或者，所述轻链包含SEQ ID NO:9的氨基酸序列，所述重链包含SEQ ID NO:13的氨基酸序列。

2.一种靶向人PSGL-1的抗体，包括包含轻链可变区的轻链和包含重链可变区的重链，其中：

所述轻链可变区包含如SEQ ID NO:2所示的CDR1，如SEQ ID NO:3所示的CDR2和如SEQID NO:4所示的CDR3；且所述重链可变区包含如SEQ ID NO:6所示的CDR1，如SEQ ID NO:7所示的CDR2和如SEQ ID NO:8所示的CDR3；

或者，所述轻链可变区包含SEQ ID NO:10的CDR1，SEQ ID NO:11的CDR2和SEQ ID NO:12的CDR3；且所述重链可变区包含SEQ ID NO:14的CDR1，SEQ ID NO:15的CDR2和SEQ IDNO:16的CDR3。
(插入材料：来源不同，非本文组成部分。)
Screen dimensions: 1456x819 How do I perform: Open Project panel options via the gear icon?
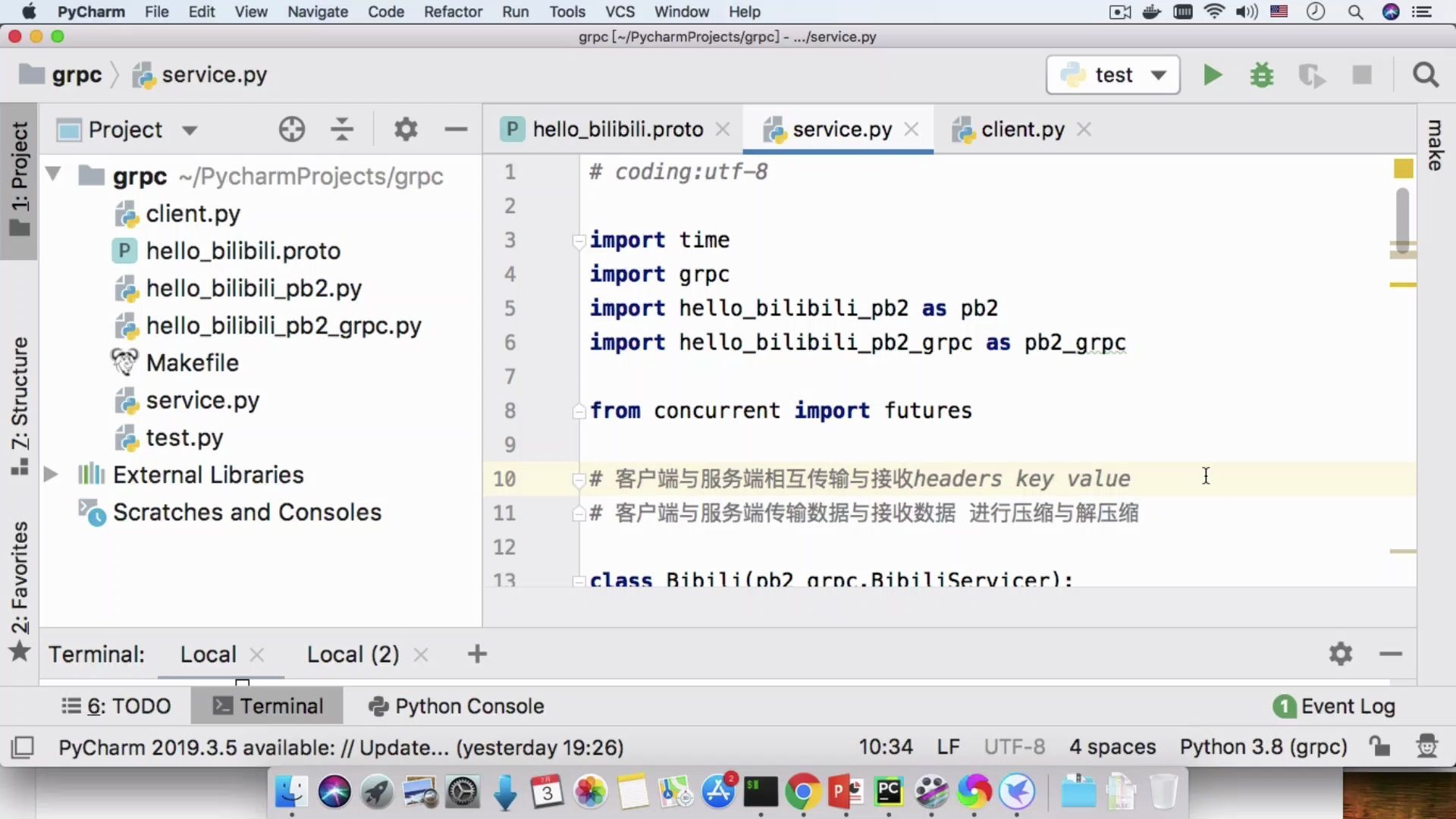(x=406, y=129)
3.如权利要求1或2所述的抗体，所述抗体还包含IgG1亚型的重链恒定区和κ亚型的轻链恒定区。

4.如权利要求1或2所述的抗体，所述抗体抑制内皮细胞与白细胞的黏附；并且/或者，阻断THP-1细胞与重组人P-选择素/CD62P Fc嵌合体的结合。
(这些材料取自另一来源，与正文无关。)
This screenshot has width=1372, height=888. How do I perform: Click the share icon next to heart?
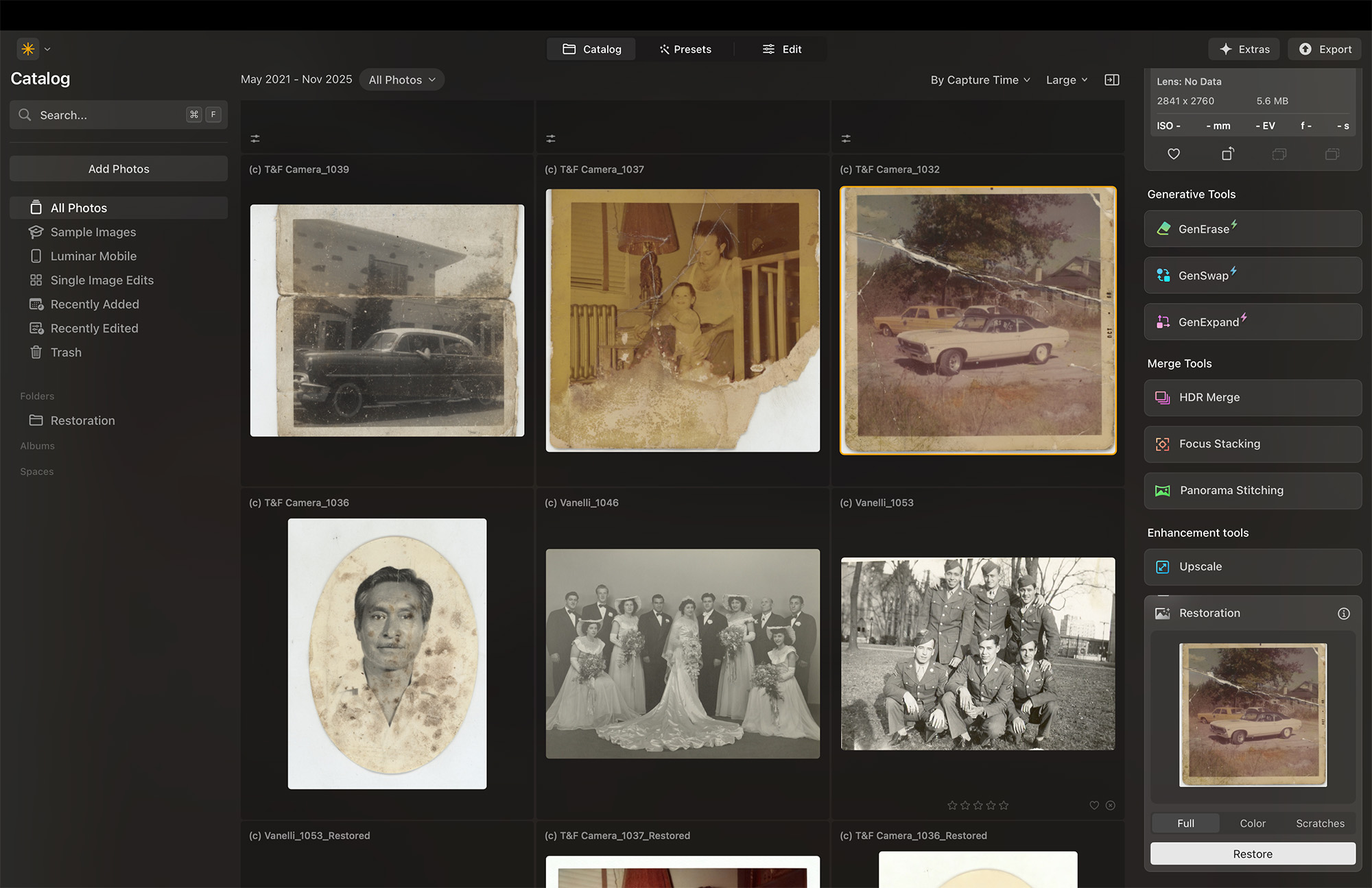[1227, 154]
5.一种药物组合物，其包含如权利要求1或2所述的抗体和药学上可接受的赋形剂、稀释剂或载剂。

6.一种多核苷酸，其编码如权利要求1或2所述的抗体。

7.一种载体，其包含如权利要求6所述的多核苷酸。

8.如权利要求1或2所述的抗体或权利要求5中所述的药物组合物在用于制备治疗或防治炎性疾病的药物中的用途，所述炎性疾病为过敏性肺炎、特应性皮炎、哮喘、克罗恩病、银屑病关节炎或多发性硬化。
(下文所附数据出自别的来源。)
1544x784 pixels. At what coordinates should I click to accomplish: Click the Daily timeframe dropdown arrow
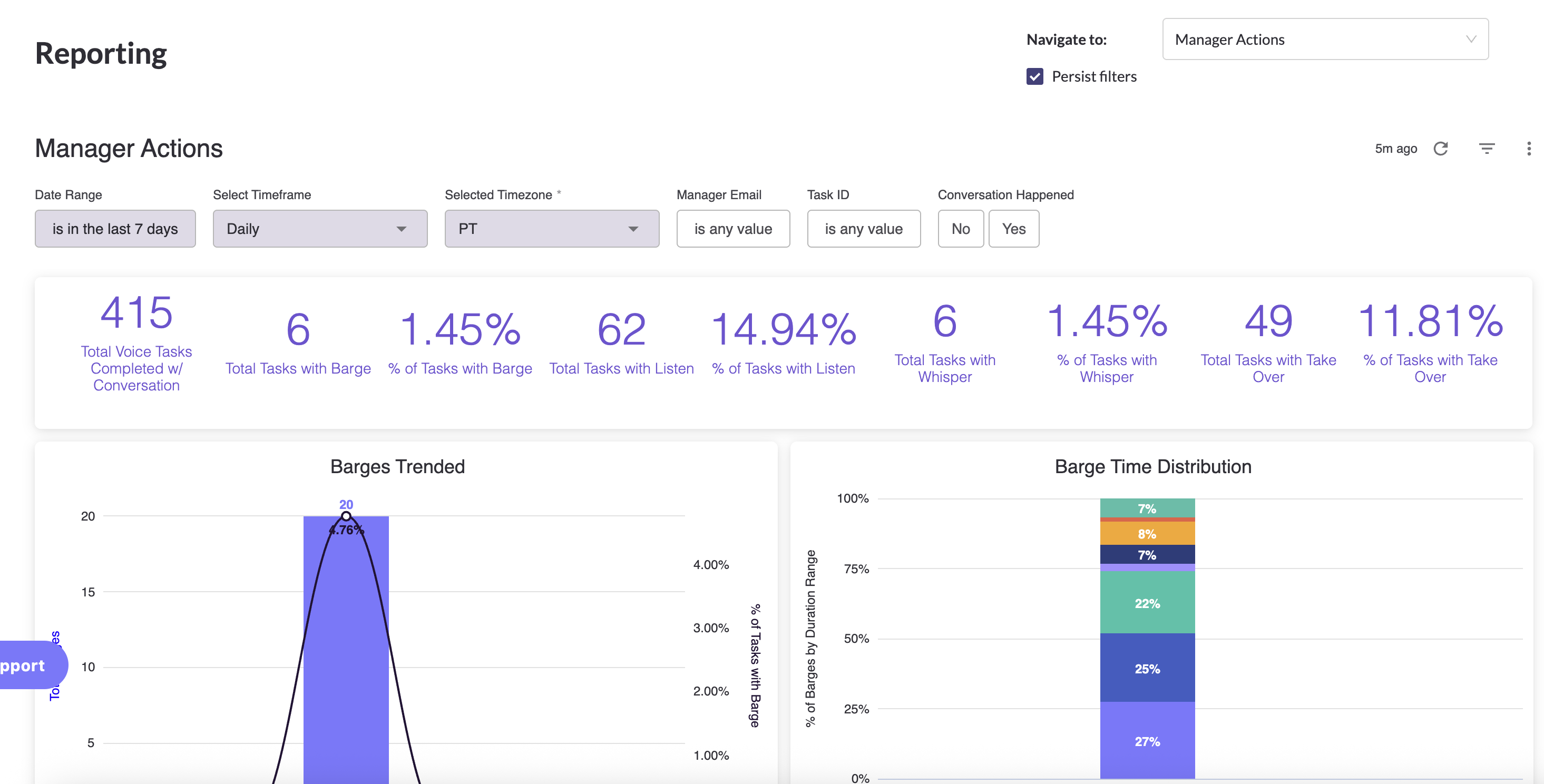401,229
9.如权利要求1或2所述的抗体或权利要求5中所述的药物组合物在用于制备治疗或防治炎性疾病的药物中的用途，所述炎性疾病为葡聚糖硫酸钠诱导的慢性结肠炎；所述治疗或防治包括：缓解结肠炎临床症状、减轻结肠受累程度、抑制炎症浸润、缓解水肿、减少表面坏死。

10.如权利要求1或2所述的抗体或权利要求5中所述的药物组合物在用于制备治疗或防治炎性疾病的药物中的用途，所述炎性疾病为雨蛙肽诱导的急性胰腺炎；所述治疗或防治包括：抑制炎症浸润、改善胰腺间质水肿、减少腺泡细胞坏死。